(WORK TO COMPLETE) Using the data beneath this instruction, retype only the lines from the one that contains "Given: Click the 7 Fascia track label" down to the one that contains "is (1600, 900).", both included, exactly as they appear.

(DATA TO EXAMINE)
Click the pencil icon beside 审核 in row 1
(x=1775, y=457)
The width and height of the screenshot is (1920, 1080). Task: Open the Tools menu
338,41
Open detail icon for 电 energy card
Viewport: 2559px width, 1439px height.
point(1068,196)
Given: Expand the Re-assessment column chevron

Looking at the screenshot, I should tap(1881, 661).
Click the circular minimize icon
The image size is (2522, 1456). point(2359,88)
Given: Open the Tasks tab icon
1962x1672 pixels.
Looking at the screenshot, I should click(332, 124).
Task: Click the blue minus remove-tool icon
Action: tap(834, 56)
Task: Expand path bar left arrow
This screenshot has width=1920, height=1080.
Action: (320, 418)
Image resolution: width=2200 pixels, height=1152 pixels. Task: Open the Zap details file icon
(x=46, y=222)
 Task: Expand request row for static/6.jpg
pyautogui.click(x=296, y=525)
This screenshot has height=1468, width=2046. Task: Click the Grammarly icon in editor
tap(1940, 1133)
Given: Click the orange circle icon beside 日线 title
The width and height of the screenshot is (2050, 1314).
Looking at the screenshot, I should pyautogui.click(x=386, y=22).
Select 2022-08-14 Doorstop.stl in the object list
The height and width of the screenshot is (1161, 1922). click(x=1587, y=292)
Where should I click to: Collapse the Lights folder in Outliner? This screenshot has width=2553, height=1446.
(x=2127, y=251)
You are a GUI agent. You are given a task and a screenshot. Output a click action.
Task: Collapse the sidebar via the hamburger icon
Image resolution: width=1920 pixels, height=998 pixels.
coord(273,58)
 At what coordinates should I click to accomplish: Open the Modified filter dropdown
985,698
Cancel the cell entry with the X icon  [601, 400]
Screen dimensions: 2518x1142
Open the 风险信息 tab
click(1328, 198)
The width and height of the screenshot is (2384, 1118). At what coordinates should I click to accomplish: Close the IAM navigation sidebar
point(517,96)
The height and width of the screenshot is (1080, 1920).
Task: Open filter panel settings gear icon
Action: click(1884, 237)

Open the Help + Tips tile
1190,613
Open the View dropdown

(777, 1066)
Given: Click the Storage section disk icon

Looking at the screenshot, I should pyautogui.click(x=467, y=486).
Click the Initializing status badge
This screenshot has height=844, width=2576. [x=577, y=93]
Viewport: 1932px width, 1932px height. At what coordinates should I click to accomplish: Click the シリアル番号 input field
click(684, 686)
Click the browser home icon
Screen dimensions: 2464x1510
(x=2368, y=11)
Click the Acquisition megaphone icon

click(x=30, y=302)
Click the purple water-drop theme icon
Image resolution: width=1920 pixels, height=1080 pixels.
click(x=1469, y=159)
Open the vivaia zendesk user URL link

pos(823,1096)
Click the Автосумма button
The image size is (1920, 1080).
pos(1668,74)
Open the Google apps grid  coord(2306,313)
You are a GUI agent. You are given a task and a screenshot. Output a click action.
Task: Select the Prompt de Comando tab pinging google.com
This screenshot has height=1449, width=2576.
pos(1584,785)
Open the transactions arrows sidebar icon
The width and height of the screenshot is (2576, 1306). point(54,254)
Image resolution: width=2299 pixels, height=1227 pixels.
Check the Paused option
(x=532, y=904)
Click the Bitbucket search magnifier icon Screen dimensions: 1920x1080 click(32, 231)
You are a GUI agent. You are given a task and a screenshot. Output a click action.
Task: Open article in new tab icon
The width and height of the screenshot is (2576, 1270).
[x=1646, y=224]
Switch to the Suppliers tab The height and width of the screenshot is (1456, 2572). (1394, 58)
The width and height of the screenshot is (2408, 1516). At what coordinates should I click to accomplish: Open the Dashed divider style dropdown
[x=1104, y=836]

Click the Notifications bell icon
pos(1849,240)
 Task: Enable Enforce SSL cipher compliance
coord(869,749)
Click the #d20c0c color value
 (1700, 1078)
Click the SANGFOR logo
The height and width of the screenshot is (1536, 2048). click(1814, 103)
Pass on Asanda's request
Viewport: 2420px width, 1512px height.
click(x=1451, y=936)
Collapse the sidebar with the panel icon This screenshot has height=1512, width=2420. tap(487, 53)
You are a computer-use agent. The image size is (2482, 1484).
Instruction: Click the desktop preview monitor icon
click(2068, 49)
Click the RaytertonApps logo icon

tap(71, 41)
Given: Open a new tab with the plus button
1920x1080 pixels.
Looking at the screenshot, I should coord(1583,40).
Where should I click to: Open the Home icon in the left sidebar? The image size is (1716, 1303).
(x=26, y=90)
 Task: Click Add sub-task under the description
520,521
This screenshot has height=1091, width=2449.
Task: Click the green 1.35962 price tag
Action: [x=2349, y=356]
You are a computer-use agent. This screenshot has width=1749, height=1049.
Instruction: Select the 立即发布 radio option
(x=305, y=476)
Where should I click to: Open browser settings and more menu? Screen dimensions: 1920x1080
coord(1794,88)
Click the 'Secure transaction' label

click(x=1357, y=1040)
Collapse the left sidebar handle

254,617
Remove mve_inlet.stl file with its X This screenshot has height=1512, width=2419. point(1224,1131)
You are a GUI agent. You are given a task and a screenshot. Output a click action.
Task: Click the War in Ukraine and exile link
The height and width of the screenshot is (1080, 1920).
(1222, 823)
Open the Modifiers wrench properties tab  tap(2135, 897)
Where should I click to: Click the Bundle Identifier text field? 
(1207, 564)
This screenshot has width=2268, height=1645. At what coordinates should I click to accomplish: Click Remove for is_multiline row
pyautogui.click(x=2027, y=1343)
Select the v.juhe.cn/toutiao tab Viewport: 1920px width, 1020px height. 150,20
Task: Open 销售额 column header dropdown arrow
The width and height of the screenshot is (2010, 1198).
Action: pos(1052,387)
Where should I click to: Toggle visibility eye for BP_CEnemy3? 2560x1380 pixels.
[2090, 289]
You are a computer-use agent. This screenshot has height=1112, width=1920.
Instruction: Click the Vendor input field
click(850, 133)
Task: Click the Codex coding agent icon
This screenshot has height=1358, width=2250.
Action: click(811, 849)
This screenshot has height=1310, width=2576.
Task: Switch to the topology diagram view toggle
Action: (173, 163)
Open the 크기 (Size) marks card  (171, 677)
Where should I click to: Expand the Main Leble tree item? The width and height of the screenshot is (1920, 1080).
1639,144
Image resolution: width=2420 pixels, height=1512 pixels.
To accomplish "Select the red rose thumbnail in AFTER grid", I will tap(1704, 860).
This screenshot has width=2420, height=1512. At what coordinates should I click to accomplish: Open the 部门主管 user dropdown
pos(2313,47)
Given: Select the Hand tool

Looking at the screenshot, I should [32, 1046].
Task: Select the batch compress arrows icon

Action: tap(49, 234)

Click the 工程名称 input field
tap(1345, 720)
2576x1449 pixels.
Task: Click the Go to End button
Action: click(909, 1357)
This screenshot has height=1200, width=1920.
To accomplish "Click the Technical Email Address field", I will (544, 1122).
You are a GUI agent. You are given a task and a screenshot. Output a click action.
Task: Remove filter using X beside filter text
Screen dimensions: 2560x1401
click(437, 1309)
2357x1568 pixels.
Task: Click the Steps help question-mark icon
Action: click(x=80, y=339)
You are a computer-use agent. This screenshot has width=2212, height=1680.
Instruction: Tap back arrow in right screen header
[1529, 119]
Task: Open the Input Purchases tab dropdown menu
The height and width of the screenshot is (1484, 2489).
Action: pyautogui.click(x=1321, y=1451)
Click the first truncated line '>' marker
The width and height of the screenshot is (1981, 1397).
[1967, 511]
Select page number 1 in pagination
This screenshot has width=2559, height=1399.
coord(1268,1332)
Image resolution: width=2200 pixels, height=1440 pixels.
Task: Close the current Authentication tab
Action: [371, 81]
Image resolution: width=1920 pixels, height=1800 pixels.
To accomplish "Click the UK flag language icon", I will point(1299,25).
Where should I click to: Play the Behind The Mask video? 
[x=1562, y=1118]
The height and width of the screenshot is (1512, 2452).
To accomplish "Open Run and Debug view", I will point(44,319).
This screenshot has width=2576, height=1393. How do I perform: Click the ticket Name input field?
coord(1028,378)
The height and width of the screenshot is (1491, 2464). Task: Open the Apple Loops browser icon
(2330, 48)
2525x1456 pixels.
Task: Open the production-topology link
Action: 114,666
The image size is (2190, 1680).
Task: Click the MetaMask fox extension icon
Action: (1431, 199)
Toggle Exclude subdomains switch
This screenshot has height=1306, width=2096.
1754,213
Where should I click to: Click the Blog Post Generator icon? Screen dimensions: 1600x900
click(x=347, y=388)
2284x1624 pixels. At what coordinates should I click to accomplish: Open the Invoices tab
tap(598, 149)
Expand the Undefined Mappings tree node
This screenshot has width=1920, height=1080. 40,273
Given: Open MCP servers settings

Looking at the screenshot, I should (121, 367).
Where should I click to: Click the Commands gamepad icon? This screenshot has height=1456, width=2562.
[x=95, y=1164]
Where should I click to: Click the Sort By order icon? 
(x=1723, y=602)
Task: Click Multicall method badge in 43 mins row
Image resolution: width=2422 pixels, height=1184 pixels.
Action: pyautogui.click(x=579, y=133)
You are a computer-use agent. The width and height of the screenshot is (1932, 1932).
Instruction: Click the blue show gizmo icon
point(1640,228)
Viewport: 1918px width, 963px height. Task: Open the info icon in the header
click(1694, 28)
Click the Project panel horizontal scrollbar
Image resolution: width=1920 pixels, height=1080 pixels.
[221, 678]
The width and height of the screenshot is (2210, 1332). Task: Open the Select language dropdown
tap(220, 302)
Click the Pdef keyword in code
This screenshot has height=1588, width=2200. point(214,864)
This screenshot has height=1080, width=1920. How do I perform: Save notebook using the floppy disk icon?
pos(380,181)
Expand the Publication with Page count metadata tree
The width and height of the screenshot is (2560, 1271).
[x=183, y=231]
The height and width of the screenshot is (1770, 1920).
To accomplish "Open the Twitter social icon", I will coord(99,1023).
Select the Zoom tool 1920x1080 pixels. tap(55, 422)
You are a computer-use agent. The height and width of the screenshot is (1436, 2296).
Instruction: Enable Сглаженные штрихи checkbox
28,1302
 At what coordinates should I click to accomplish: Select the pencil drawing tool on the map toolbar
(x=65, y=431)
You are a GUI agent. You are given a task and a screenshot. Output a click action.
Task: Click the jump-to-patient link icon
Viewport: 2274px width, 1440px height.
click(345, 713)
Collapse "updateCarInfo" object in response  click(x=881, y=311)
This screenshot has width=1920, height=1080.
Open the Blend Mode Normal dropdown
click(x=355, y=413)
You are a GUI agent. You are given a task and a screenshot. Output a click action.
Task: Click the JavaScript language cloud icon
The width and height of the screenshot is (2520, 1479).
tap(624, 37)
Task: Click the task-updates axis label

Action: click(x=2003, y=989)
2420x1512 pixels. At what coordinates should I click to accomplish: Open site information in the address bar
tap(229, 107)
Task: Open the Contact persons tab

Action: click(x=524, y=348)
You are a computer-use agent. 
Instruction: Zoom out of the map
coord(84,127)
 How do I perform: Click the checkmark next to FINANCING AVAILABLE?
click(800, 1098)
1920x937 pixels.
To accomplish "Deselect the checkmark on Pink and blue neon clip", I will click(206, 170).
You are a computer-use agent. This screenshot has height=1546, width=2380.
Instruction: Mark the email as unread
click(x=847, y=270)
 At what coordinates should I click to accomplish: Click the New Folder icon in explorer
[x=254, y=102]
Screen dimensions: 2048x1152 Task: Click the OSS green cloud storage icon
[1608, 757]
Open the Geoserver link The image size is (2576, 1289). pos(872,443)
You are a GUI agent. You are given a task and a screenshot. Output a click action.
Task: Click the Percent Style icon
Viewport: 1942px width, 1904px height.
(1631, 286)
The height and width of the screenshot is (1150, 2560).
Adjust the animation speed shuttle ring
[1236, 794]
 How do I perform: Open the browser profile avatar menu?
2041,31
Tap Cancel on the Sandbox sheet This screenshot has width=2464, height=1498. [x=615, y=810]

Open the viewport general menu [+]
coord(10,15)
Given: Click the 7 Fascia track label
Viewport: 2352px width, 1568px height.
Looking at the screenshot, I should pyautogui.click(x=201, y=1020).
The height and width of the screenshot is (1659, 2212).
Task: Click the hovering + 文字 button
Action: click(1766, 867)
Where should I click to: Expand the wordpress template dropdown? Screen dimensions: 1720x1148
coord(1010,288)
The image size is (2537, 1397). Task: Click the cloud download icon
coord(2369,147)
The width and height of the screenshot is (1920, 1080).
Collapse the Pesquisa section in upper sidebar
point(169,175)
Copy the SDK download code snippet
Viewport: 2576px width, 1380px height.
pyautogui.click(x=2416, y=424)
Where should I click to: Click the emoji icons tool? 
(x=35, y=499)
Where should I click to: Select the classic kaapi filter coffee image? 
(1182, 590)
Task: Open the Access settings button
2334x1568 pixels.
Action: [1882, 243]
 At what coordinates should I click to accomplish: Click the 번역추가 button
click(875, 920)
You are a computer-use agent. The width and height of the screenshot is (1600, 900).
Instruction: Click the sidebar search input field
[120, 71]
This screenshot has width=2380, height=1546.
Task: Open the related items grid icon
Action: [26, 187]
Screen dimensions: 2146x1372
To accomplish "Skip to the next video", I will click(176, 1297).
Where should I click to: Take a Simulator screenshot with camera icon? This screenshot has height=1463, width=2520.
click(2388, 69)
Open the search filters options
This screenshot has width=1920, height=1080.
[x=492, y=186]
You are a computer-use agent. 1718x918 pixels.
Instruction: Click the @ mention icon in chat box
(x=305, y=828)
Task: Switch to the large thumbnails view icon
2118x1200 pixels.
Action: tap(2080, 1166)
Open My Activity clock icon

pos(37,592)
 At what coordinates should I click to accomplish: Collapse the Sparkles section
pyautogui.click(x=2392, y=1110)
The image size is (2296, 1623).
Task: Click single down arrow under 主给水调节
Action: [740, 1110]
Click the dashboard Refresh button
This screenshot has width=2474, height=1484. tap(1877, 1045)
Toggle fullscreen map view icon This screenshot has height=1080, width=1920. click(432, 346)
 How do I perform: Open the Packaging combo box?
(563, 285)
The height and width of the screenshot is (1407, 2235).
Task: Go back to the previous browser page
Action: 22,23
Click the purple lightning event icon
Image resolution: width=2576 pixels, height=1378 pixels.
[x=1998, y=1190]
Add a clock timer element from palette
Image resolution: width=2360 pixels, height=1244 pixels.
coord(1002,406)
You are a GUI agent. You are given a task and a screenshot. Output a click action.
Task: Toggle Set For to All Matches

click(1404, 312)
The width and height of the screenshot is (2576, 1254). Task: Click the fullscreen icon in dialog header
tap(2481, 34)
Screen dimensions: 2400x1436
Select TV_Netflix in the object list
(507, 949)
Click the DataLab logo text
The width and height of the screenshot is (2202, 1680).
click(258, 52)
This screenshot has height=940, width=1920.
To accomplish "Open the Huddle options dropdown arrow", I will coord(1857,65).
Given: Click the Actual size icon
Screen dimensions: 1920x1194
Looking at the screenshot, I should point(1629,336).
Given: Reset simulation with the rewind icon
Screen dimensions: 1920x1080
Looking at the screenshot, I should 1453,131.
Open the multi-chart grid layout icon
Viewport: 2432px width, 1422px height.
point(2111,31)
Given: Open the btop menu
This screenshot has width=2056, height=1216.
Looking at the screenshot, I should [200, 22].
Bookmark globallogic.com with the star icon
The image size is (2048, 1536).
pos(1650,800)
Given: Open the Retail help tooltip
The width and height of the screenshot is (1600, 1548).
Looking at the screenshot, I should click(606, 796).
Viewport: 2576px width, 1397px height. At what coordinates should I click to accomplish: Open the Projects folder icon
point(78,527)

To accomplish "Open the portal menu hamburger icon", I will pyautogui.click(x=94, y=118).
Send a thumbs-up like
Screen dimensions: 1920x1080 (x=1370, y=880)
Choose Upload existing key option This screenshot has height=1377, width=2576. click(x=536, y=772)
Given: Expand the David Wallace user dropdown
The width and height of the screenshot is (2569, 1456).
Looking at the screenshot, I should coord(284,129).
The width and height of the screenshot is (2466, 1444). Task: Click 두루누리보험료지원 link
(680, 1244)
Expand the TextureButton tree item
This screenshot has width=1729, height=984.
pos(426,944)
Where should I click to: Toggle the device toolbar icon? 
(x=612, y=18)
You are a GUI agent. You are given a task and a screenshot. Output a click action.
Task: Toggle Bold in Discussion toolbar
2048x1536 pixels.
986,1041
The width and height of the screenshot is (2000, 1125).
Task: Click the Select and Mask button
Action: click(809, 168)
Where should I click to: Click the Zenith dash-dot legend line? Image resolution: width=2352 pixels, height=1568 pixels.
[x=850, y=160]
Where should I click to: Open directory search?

(EXERCISE ANSWER)
Given: Click the 7 Fascia track label
Viewport: 2352px width, 1568px height.
Looking at the screenshot, I should pyautogui.click(x=201, y=1020).
The height and width of the screenshot is (1659, 2212).
Task: Click the hovering + 文字 button
Action: click(1766, 867)
Where should I click to: Expand the wordpress template dropdown? Screen dimensions: 1720x1148
coord(1010,288)
The image size is (2537, 1397). Task: Click the cloud download icon
coord(2369,147)
The width and height of the screenshot is (1920, 1080).
Collapse the Pesquisa section in upper sidebar
point(169,175)
Copy the SDK download code snippet
Viewport: 2576px width, 1380px height.
pyautogui.click(x=2416, y=424)
Where should I click to: Click the emoji icons tool? 
(x=35, y=499)
Where should I click to: Select the classic kaapi filter coffee image? 
(1182, 590)
Task: Open the Access settings button
2334x1568 pixels.
Action: [1882, 243]
 At what coordinates should I click to accomplish: Click the 번역추가 button
click(875, 920)
You are a computer-use agent. The width and height of the screenshot is (1600, 900).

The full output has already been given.